WHAT THE TASK ASKS =>
Convert the rows from the line containing "Task: Click the WWW website globe icon" up to and including the line containing "The width and height of the screenshot is (1421, 840)." into a JSON list of strings, with one string per line and any blank lines omitted.

DATA SHOWN =>
##############################
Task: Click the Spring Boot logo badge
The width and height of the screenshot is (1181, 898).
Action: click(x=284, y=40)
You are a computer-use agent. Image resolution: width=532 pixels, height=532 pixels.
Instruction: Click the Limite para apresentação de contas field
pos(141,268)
##############################
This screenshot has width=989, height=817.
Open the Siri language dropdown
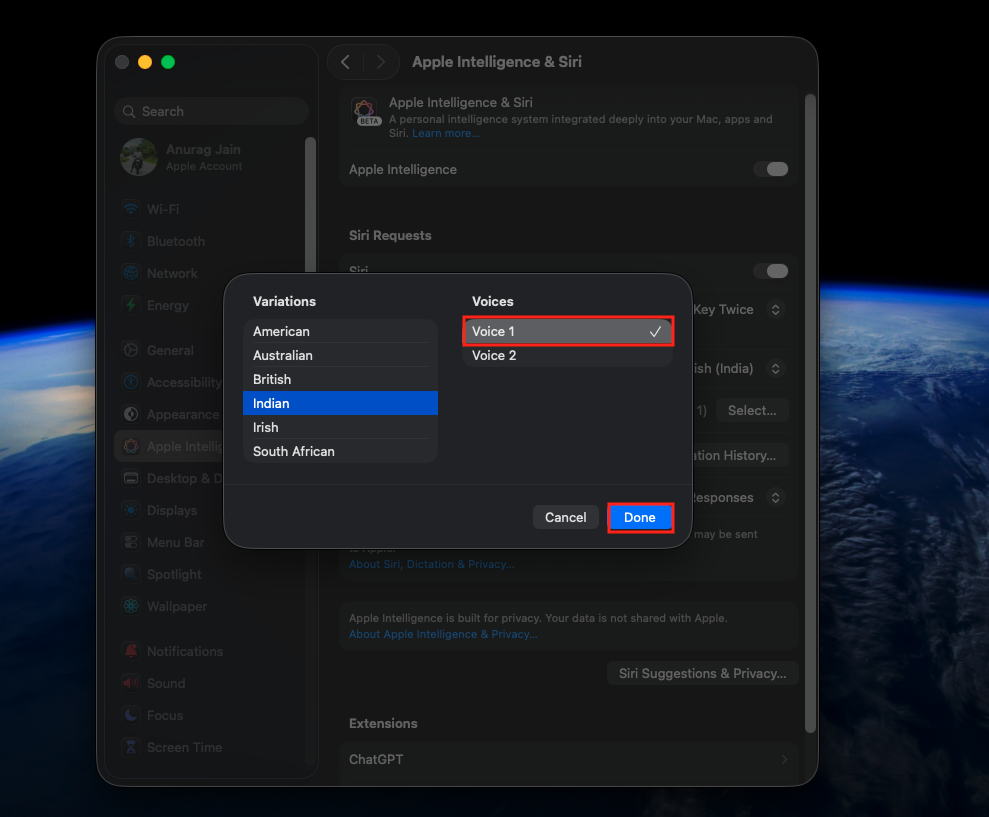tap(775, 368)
##############################
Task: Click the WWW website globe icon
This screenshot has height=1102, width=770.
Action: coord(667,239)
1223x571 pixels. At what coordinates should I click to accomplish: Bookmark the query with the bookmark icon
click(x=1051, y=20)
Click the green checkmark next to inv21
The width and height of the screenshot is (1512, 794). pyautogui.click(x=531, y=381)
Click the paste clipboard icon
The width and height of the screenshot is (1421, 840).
##############################
COMPLETE ANSWER =>
[
  "Task: Click the WWW website globe icon",
  "This screenshot has height=1102, width=770.",
  "Action: coord(667,239)",
  "1223x571 pixels. At what coordinates should I click to accomplish: Bookmark the query with the bookmark icon",
  "click(x=1051, y=20)",
  "Click the green checkmark next to inv21",
  "The width and height of the screenshot is (1512, 794). pyautogui.click(x=531, y=381)",
  "Click the paste clipboard icon",
  "The width and height of the screenshot is (1421, 840)."
]